Detective Superintendent Jes Fry, heading the inquiry being carried out by the joint Norfolk and Suffolk major investigation team, has said the matter was being treated as a “domestic incident”.

He said: “All the circumstances indicate this was a domestic incident and we’re treating it as such.”

As a result he revealed a domestic homicide review (DHR) will take place in due course to ensure agencies are responding appropriately to victims of domestic violence by offering and/or putting in place suitable support mechanisms, procedures, resources and interventions with an aim to avoid future incidents of domestic homicide and violence.

The review will also assess whether agencies have sufficient procedures and protocols in place, which were understood and followed by their staff and where there may be a need to improve these procedures.

Det Supt Fry said he would not comment on speculation surrounding the girl, who was taken into protective custody on Saturday night and who is now being supported by relatives, whose welfare he insisted was of “paramount importance”.

He said: “There will be concerns from members of the public as to the welfare of this young girl and that’s our paramount concern - support for her and support for her family. That’s the most important thing at this time.

“The girl has been interviewed by specialist officers, her welfare has been our paramount concern from the outset and we continue to support her and the family.”
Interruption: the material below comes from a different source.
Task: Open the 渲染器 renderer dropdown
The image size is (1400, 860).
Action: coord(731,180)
Det Supt Fry said they will now be sending various forensic samples for further investigation as well as interviewing people who have come forward as possible witnesses who might have been present on broads at the time to build up evidence for the inquest.
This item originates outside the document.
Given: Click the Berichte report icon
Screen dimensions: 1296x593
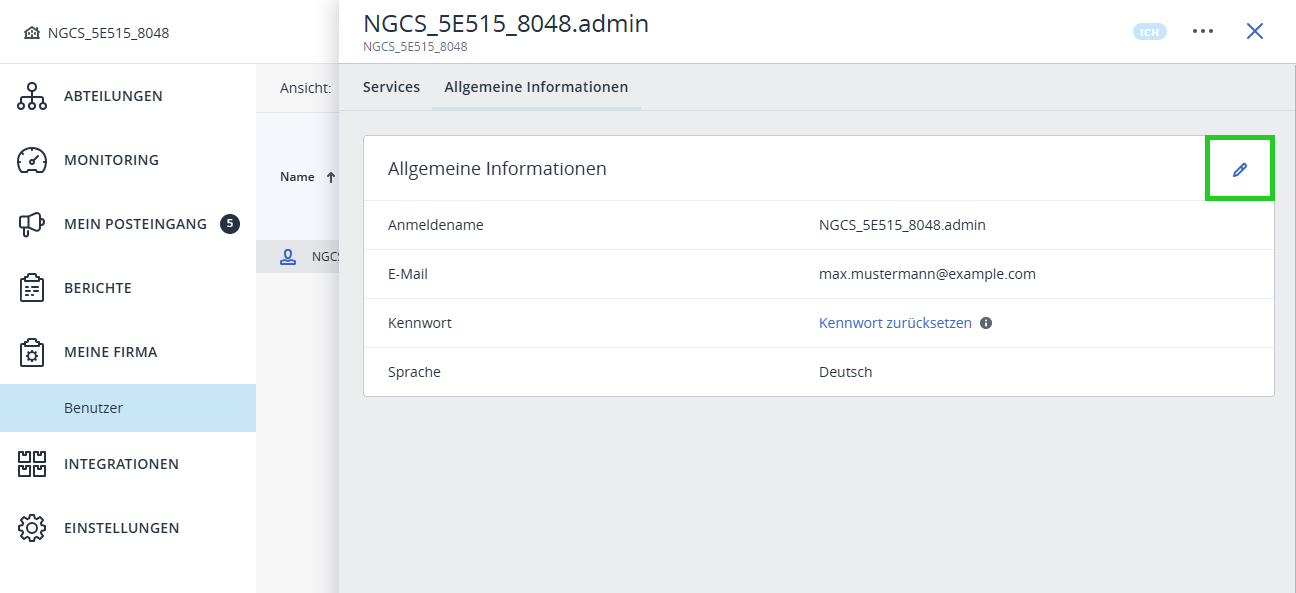Looking at the screenshot, I should pyautogui.click(x=31, y=287).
He added: “We’ve been contacted by quite a few members of the public and each of these will be followed up.”

Divers brought in by policelaunched a search after officers, alerted by the boat hire company concerned that one of its vessels had not returned, found the woman’s daughter alone on the boat moored in an isolated inlet between Wroxham Broad and Salhouse Broad.

Mystery surrounds how long the craft had been moored at the quiet inlet opposite Salhouse Little Broad where it was found.

Some river users suggested it may have been there for several days with the curtains strangely closed even during the heat of the day.